Layer two: the “relish”
This is the layer that makes the bento more interesting. I use little silicone baking cups to separate things in this layer. You can put anything you think of as a “relish,” such as olives or pickles, sliced fruit or small whole fruit such as grapes, salad or raw vegetables in this layer.
The single-layer bento box
Usually these are flat, and lend themselves well to a layer of rice with a layer of curry, stew, or other complete meal on top. If you don’t happen to have a flat bento box, any refrigerator storage container whose lid won’t come off will work! The theory is that the layer of rice absorbs any moisture from the stew so that it doesn’t leak all over everything. This is really the easiest way to make and clean up a bento. It isn’t as fancy, of course, as the two-layered bento box, but I like it in the winter when a hot stew is just the thing. You can, of course, use a single-layer bento box in the same way you would use a two-layer box; just use the silicone cups so that you can remove the things you would prefer to eat cold.

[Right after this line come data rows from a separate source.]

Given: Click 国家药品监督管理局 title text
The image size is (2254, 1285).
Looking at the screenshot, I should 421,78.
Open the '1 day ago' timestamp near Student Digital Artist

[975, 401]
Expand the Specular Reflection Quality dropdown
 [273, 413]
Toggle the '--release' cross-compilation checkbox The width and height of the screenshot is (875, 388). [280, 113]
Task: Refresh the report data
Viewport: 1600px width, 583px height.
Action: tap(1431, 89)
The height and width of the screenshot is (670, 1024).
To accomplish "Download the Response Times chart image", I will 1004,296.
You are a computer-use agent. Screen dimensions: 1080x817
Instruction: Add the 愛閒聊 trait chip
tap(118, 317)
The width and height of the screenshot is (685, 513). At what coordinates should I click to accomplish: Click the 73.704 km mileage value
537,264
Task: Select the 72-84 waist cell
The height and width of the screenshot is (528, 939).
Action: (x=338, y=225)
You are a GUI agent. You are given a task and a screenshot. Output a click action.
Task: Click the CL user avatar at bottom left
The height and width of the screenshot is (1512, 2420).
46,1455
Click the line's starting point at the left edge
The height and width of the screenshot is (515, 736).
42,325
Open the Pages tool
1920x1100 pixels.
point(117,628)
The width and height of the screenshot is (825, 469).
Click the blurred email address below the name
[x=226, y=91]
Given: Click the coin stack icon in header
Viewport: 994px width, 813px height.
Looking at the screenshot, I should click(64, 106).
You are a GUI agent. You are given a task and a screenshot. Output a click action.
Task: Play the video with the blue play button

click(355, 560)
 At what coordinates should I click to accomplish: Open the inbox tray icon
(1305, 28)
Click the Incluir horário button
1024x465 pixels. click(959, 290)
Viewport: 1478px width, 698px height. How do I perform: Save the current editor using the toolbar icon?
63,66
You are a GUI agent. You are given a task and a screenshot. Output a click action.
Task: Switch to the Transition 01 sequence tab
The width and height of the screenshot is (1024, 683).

Additions to the bento lunch
I take my main meal in the bento box, and always add a pack of yogurt and a piece of fruit. Sometimes I take a box or bottle of juice, but usually I just drink water or tea that is provided in our staff lounge. If I know I am going to eat outside, I take a small thermos or PET bottle of drink. I don’t usually take anything that Americans would consider dessert, but Japanese consider both fruit and yogurt to be dessert! If I’m feeling really expansive, I take a small square of dark chocolate to finish with.
Delicious and nutritious (and cheap!)
There are many ways to use a bento box to carry a healthful lunch with you. Bentos are great alternatives to sandwiches, and can provide a solid meal with everything you need for very little money compared to what you would spend in a restaurant. I hope you enjoy making and eating bentos!